— START Quoted text —

Further, inasmuch as there was no vaginal intercourse, it is not
surprising that there was a lack of physical evidence. Consequently, for all of the foregoing
reasons, sufficient evidence supports the disposition for count one.
¶12 With regard to count two, on the other hand, it is clear that
the court made a mistake of law. As
noted, the trial court found that there was no
“penetration,” but reasoned that Arron still violated the statute because “all
that’s required is sexual contact.” Unfortunately,
the trial court was mistaken. The
version of Wis. Stat. § 948.02(1)(c)
in effect when the offenses were committed requires “sexual intercourse,” which
differs from “sexual contact.” See Wis.
Stat. § 948.01(6) (defining sexual intercourse); § 948.01(5)
(defining sexual contact). Perhaps the
trial court believed that first-degree sexual assault, see Wis. Stat. § 948.02(1)(c),
included sexual contact because the statute for second-degree sexual assault, see Wis.
Stat. § 948.02(2), includes both sexual intercourse and sexual
contact. Whatever the reason for the
error, it is clear that the evidence as found by the trial court does not
support the disposition.
¶13 The State urges this court to correct the trial court’s mistake and amend the dispositional order to either second-degree sexual assault or attempted first-degree sexual assault, citing Moua for support. In Moua, the defendant conceded that he had sexual intercourse with a teenager after they were married in a Hmong ceremony in 1991; the primary issue at trial was his wife’s age. Id., 215 Wis. 2d at 513-14. The State alleged that Moua’s wife was twelve when he had sexual intercourse with her. Id. at 513. Moua’s defense at trial was that his wife was older than twelve when they were married. Id. at 514. At trial, some evidence supported a finding that she was twelve when she was “married” to Moua, some evidence suggested that she was actually sixteen, and other evidence—specifically, testimony from the victim’s mother—put the wife as being thirteen years old when the marriage and intercourse took place. See id. at 514‑15. Given the strength of the mother’s testimony, the trial court, on its own motion, decided to instruct the jury on second-degree sexual assault. See id. at 517. The second-degree sexual assault statute at the time stated it was unlawful to have sexual contact or sexual intercourse with a person who had not attained the age of sixteen years. See Wis. Stat. § 948.02(2) (1991-92). The jury found Moua guilty of four counts of second-degree sexual assault. Moua, 215 Wis. 2d at 513.

— END Quoted text —

Objective:
Say whether each statement agrees with the opinion, answering yes or no and quoting the words that decide it.
1. The trial court found that there was no penetration.
2. The version of Wis. Stat. § 948.02(1)(c) in effect when the offenses were committed required only sexual contact.
3. In Moua, the State asked for the jury instruction on second-degree sexual assault.
Base your answers on the opinion alone.

— START Collected material —

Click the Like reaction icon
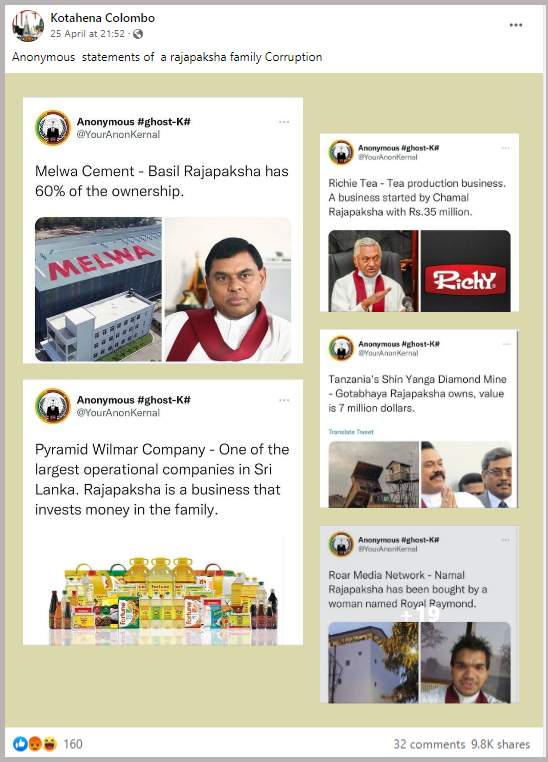548x762 pixels. click(x=20, y=744)
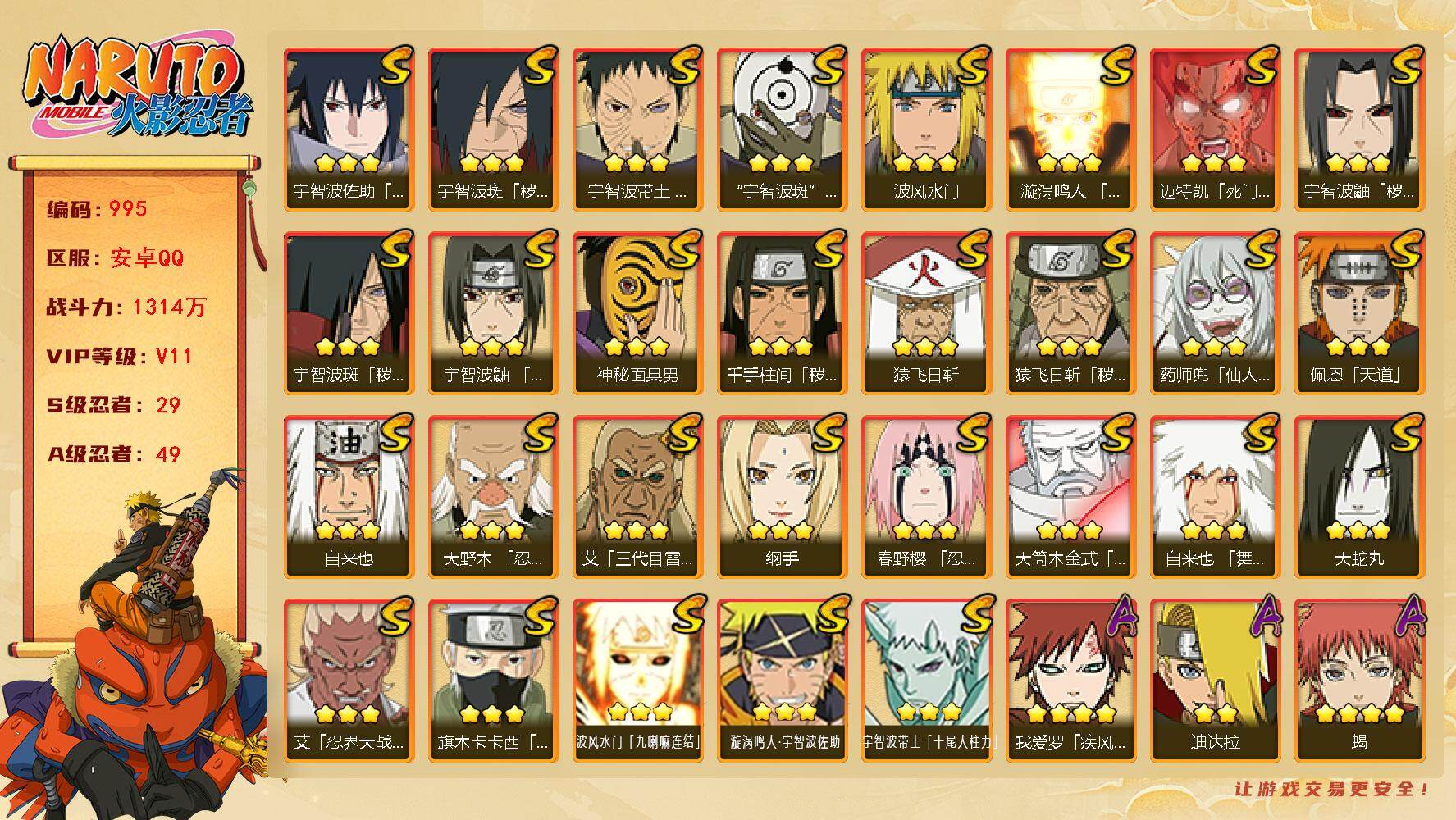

— END Collected material —

Response to the exercise:
1. Yes: "the trial court found that there was no “penetration,”"
2. No: "requires “sexual intercourse,” which differs from “sexual contact.”"
3. No: "the trial court, on its own motion, decided to instruct the jury on second-degree sexual assault"